PROBLEM REQUIREMENTS =
Go through the following listing and count each line that contains the string "computer"; the answer is that number alone.

PROVIDED ENTRIES =
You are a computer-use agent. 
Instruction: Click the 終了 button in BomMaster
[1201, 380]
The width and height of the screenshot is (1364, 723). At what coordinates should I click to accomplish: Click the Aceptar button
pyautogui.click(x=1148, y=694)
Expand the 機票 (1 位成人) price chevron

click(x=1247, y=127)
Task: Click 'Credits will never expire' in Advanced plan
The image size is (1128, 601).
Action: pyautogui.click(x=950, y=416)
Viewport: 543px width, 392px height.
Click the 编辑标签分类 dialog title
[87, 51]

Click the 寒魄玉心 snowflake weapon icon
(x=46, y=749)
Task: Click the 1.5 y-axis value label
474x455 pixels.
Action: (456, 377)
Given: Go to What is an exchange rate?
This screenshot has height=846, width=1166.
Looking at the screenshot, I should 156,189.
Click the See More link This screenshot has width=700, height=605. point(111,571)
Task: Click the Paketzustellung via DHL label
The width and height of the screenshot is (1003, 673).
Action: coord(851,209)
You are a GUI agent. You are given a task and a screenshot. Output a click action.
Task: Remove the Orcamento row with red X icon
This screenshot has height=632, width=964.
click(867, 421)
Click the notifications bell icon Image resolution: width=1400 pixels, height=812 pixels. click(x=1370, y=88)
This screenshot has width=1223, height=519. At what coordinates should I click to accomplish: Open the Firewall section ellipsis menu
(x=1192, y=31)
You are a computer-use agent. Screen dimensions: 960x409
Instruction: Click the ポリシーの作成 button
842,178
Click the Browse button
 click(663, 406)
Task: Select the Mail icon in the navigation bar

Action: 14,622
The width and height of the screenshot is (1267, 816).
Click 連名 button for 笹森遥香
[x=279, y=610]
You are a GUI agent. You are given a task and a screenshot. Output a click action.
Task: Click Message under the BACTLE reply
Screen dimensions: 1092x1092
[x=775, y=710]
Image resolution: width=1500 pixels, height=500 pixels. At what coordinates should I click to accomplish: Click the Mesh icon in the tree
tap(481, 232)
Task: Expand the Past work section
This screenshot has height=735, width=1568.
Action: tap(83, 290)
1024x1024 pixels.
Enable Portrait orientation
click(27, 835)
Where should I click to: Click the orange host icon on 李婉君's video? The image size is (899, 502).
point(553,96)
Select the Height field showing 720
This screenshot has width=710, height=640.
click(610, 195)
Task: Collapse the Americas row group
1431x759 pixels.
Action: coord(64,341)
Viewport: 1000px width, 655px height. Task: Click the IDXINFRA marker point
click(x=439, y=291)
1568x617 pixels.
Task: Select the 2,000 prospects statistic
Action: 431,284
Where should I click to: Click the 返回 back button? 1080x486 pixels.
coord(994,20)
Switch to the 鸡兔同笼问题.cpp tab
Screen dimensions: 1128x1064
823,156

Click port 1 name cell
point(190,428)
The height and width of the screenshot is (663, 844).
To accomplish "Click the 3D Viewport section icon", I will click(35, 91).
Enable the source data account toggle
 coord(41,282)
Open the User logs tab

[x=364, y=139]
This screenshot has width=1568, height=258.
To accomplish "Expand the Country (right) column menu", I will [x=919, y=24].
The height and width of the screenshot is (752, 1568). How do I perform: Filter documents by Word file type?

THE ANSWER =
2